Tuesday, October 12, 2010

At what age does this stop?

I'm 34. Officially mid-30's. No more bullshitting my way around "33 is still in the first third of the thirties, so I'm in my early 30's still, right?" And yet tonight, I feel utterly defeated over stupid shit. I've been babbling on like an idiot for the past week (read: month) about getting a new cell phone. It's required by my employer, but I've turned it into the Most Irritating Possible Quest for a Holy Grail Noone Else Gives a Shit About. Brandi was kind enough to a) be at home today when the UPS guy showed up and b) let me know my phone was here. I wouldn't have blamed her if she gave it to the dogs as a chew toy and prayed it came out their respective back ends in pieces for as much as I've been debating this damned thing out loud.

So I came home for lunch today and plugged the phone into the charger first thing. It was ready to rock & roll by the time lunch was over, so I took it with me for my afternoon full of sales calls. In between calls, I set a few options here & there for notifications on calls, emails, texts, etc., but didn't have one of my usual "super dork" experiences where I pick up a device I'm not intimately familiar with and have it all figured out in 5 minutes flat. What's even worse is that Brandi IS that familiar with it because she, unlike me, actually took time to read the instructions.

Soooooo..... I manage to further irritate her by openly bitching about how I can't find this, that or the other feature, can't get the phone setup right, blah blah blah. In my defense, our cell carrier didn't have the Super New Cool Extra Funky Fresh features set to switch on until Friday (today's Wednesday and I set all this shit up last week, so I fail to see how that is supposed to be helpful?). But that only addresses part of my stupidity. The rest is all me for not reading the manual. So anyway, as I said, I've irritated her even further about this goddamnmotherfucking phone of which she has the exact same model (got it a week before mine) and loves hers, while probably wishing mine shared the same existence as a legitimate musical album from Limp Bizkit (read: never happened). Now I feel dumb and like I'm nothing more than irritant to her lately. The brown icing on this shitcake is that even AFTER she stepped in to show me how to set a wake-up alarm (shouldn't that be easy? probably is...), I still couldn't figure out how she did it. You have to appreciate how rare this is for me. If you've read her blog at all in the past few weeks, you'd know that I can do everything including brake jobs, tear apart/repair & reconstruct an Xbox 360, build a room onto a house, etc.

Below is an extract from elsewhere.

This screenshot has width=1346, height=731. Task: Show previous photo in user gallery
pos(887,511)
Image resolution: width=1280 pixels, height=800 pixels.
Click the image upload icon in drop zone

So why the fuck is a phone whooping my ass? Answer: I have no idea, but tonight has officially sucked. I feel stupid, I feel like an irritant whose company is rightfully unwanted, and like I just didn't contribute shit to anything tonight. This is seriously not a pity party for me (trust me, I want to slap me, too), I just needed to get some shit off my chest and, for some unholy reason, felt the need to write it down. Apparently publicly. Which still feels weird, putting my shit out for public-ish consumption. Keep feeling like somehow this is going to get used against me in court or something. Not to preempt anyone's response, but I could seriously do without the "keep your chin up, it'll get better" shit. Does nothing for me. I know this will pass and tomorrow will probably be a great day. However, if you've got anything else to say, by all means, share with the group...

1 comment:

  1. Hmmmm...if you don't want anyone to tell you to "keep your chin up", can I just tell you to pull your head out of your ass and read the manual? :D
    Knowing you though, and evidenced by the fact that you didn't turn on the security alarm last night, I assume that you fell asleep on the couch, which means you DID read the manual, but still didn't figure out the alarm. It's tricky, and I'm full of the AWESOME...so I'll cut you some slack and show you later tonight how to use your SuperCoolFunkyFresh new toy. Because, again, I'm full of the AWESOME. You're welcome. I might even cook you dinner, Sensei. You're welcome, again. Are you full up of my smart-ass AWESOMENESS yet? Mmmmkay.Bye.